(DATA PROVIDED Opens)

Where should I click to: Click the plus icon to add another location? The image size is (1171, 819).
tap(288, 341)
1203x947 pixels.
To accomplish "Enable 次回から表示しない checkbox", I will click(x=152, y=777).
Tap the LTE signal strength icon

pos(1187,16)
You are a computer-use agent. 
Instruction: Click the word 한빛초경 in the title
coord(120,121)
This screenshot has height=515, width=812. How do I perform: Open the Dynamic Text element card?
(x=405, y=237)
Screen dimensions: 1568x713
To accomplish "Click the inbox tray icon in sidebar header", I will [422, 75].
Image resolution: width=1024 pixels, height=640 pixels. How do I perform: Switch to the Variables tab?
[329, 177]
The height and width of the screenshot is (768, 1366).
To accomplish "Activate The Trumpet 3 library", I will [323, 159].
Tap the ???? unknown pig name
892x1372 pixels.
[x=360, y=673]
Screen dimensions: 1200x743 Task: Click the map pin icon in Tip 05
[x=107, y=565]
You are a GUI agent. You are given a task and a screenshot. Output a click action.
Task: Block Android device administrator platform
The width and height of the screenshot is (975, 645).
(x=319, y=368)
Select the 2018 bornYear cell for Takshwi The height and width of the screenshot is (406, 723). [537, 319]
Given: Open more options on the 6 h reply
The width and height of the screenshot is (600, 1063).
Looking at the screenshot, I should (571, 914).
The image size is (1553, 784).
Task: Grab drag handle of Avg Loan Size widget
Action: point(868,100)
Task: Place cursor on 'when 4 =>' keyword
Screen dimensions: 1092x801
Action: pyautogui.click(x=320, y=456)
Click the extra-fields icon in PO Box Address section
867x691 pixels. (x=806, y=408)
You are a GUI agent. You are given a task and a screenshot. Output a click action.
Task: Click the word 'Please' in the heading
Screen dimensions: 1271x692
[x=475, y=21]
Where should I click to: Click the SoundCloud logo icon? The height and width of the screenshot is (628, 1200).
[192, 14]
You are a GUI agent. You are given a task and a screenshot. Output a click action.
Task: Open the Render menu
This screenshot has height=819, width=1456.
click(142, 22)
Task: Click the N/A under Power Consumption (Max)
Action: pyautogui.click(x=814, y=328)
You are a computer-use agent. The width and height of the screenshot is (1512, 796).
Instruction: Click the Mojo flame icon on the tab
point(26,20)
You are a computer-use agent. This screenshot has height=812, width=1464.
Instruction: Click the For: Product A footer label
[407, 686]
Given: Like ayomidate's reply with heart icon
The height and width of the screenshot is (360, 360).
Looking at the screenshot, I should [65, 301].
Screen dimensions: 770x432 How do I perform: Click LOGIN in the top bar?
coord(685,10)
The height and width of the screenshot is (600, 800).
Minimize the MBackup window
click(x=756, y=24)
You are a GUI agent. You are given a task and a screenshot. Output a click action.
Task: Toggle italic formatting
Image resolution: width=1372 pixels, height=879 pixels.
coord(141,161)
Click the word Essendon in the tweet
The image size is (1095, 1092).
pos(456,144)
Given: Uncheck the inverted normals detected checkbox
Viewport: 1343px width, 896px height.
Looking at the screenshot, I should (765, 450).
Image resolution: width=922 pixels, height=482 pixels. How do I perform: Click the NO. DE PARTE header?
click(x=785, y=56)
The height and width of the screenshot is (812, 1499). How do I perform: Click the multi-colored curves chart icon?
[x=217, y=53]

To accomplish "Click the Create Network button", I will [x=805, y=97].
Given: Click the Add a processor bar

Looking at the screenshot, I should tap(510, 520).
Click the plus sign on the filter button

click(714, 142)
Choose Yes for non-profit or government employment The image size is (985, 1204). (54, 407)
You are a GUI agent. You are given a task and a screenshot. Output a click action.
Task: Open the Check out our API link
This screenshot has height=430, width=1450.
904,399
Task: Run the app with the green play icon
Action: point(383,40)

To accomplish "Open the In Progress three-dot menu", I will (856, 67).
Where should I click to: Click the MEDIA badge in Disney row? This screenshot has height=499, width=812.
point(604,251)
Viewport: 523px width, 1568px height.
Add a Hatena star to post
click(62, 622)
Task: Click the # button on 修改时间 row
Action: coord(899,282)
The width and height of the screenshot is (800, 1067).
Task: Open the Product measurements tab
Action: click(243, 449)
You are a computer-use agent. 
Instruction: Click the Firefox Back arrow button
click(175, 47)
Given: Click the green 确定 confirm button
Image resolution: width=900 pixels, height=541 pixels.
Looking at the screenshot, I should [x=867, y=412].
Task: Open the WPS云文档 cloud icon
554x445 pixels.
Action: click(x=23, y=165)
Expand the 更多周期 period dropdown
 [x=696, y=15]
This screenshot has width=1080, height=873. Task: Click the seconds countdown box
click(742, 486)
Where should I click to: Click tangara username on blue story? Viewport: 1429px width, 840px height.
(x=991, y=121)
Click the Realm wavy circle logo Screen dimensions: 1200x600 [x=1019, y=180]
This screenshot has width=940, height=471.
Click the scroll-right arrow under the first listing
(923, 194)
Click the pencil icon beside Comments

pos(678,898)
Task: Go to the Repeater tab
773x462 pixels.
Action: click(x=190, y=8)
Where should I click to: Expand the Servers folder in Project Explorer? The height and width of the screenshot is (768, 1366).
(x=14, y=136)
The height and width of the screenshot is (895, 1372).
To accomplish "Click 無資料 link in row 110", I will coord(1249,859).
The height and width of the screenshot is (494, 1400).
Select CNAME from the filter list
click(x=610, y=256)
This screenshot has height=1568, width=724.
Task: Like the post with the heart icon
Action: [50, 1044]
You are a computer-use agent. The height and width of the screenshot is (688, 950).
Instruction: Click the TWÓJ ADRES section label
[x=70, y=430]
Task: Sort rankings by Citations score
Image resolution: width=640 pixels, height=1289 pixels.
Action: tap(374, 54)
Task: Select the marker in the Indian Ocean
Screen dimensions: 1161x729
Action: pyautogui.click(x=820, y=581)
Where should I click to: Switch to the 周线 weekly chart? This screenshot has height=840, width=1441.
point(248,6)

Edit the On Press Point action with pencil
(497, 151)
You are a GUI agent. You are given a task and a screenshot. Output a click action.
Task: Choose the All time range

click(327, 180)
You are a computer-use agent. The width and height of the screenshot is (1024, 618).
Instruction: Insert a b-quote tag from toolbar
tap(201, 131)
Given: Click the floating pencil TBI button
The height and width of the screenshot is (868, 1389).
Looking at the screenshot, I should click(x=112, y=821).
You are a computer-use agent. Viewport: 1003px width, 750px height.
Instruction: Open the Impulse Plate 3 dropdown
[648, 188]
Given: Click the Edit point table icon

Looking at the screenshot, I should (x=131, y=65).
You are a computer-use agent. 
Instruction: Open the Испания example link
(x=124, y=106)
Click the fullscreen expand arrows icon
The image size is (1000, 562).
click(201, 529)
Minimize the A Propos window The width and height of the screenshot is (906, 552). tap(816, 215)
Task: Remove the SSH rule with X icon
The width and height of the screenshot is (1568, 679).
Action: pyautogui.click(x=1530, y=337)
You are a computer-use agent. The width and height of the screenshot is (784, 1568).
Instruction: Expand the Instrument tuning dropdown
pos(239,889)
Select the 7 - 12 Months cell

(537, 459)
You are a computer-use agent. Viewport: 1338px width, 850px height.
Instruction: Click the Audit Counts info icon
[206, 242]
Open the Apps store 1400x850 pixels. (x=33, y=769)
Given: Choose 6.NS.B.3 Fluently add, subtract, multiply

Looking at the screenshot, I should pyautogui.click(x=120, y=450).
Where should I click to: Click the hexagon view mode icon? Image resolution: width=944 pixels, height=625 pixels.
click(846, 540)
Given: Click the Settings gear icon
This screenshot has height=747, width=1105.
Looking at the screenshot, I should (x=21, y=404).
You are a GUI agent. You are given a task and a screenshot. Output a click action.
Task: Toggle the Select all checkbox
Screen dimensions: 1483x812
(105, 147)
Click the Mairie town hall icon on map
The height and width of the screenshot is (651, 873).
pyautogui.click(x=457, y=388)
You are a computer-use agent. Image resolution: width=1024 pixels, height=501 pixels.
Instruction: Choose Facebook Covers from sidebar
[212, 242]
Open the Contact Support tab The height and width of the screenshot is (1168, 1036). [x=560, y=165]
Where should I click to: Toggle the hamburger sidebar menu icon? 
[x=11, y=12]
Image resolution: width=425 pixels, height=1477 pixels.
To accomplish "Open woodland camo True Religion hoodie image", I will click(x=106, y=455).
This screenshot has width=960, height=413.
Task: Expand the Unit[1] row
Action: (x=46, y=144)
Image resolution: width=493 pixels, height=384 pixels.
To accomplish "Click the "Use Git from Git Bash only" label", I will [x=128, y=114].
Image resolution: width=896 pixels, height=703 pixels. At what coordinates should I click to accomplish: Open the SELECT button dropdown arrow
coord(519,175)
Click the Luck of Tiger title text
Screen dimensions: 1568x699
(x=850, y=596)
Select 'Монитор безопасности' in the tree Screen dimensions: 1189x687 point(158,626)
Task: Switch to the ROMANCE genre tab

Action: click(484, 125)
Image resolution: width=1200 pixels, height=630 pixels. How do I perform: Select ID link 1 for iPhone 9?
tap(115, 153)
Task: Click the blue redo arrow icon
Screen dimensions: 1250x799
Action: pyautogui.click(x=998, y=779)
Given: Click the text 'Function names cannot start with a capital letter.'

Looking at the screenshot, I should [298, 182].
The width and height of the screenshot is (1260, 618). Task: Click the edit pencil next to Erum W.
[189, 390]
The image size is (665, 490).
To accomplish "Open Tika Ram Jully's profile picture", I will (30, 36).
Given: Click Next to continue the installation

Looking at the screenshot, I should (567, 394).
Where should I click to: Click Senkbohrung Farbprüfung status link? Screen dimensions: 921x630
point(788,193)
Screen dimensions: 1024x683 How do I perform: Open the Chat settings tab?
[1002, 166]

(DATA PROVIDED Closes)

• _ASSIGNMENT_
Return, from the data above, each line in which the string "checkbox" appears.

• _RESULT FOR THIS TASK_
To accomplish "Enable 次回から表示しない checkbox", I will click(x=152, y=777).
Given: Uncheck the inverted normals detected checkbox
Task: Toggle the Select all checkbox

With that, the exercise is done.